1: I loathe the word “topolect” because it seems to me to be so utterly redundant, and for two reasons:

  1. China is hardly the only part of the world where the words “language” and “dialect” have been abused for political purposes. One could argue that if one were to be honest, “Norwegian”, “Danish” and “Swedish” are arbitrary political boundaries drawn around geographical groupings of the dialects of Norse, or that the English is a group of dialects of Plattdeutsch that somehow suffered a political separation from the dialects of Flanders, the Netherlands and northern Germany. One could play the same game with any group of dialects, languages, or any language family.
  2. I fail to see how the word “dialect” does not in and of itself comprise a geographical element. One does not speak of Cockney as some geographically-independent, purely class-based dialect of English. Cockney is the dialect of the working class people of London’s East End. The same principle applies to Scouse, Geordie, Noo Zild and Strine. How is Minnan any different? It’s not.

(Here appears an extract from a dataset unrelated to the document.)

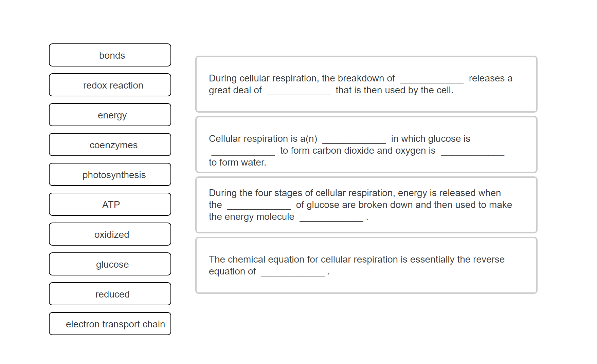The image size is (597, 364).
Task: Click the blank after "energy molecule"
Action: pyautogui.click(x=331, y=218)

And like the various dialects of English, Minnan, too has spread itself through immigration (legal and otherwise) beyond some magical geographical limitation. So the word “dialect” includes both the geographical origin and linguistic unity of a dialect, whereas “topolect” seems to magically tie a form of speech to one place.

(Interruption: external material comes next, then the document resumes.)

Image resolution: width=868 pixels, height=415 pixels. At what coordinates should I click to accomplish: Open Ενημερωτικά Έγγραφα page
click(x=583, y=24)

2, and read this before you comment: This post involves a subject which is very easily politicised. I have no interest in either engaging in or hosting a political discussion, as we all know that all such discussions in the blogosphere inevitably and quickly descend into a childish trollfest. Any and all political speech, regardless of the point of view expressed, will be removed from any comments that may be posted here, and comments that are of a purely political nature will be deleted. Repeat offenders will be marked as spam and banned. Keep your comments to the subjects of bilingual education and the preservation of local languages and dialects. This post is categorised, after all, as ‘Chinese study’ because it is written purely out of linguistic interest and a desire to further my own (and if I may allow myself the conceit, perhaps a few other people’s) knowledge of China’s languages and dialects. No further warning will be issued, and no appeals will be entertained for even the most fleeting of moments.

About the Author

wangbo

A Kiwi teaching English to oil workers in Beijing, studying Chinese in my spare time, married to a beautiful Beijing lass, consuming vast quantities of green tea (usually Xihu Longjing/西湖龙井, if that means anything to you), eating good food (except for when I cook), missing good Kiwi ale, breathing smog, generally living as best I can outside Godzone and having a good time of it.

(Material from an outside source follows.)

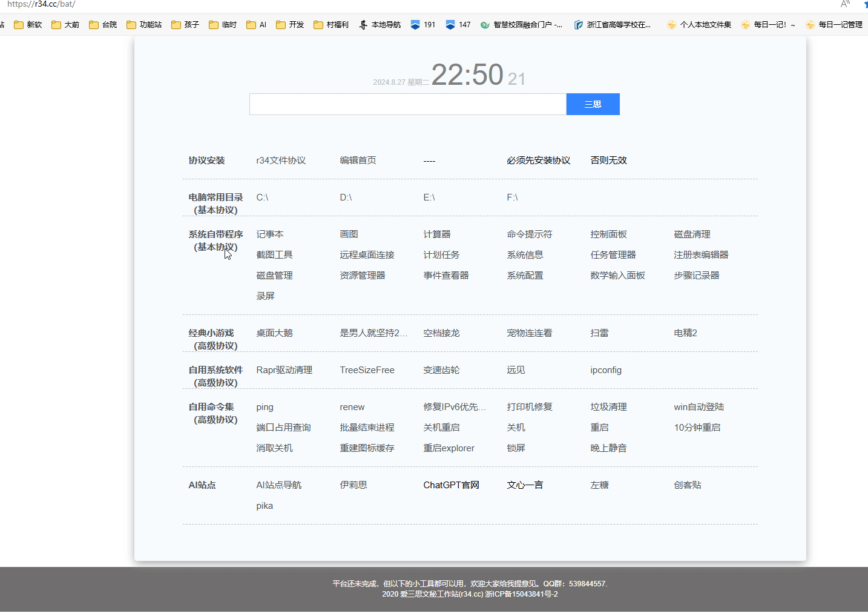Open the 新软 bookmark folder
Viewport: 868px width, 613px height.
point(28,25)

5 thoughts on “bilingualism, dialects

  1. Very interesting post. It reminds me of how Chinese immigrants in America either refuse to speak to their kids in Chinese, so as to improve their English and their kids’ English for a better future, or only speak to their kids in Chinese but not teaching them written Chinese. I grew up speaking Chinese at home and learning English in school, which resulted in my fifth grade Chinese reading level (after intensive college study). Learning Chinese dialects is pretty much impossible in this case. Most of the people I know whose parents speak a dialect either cannot speak it themselves, understand it perfectly (this is my case), or know only rudimentary words. Since the official Chinese language is Mandarin, that’s what’s taught in Chinese schools here and that’s what spoken to others (Cantonese being an exception).

  2. Thanks for the comment, Louisa. I’ve met a wide variety of children of immigrants, from those who speak at most a phrase or two of their parents’ mother tongues to those who speak fluent Mandarin with a strong Taiwan accent, but are completely illiterate. I can understand the difficulties of maintaining ancestral languages and dialects in the diaspora, but here in China I have students who tell me their parents never taught them their local language or dialect, and they simply don’t know why. Sometimes it does seem as if Mandarin is overtaking the world – or the Chinese-speaking portion of it, anyway.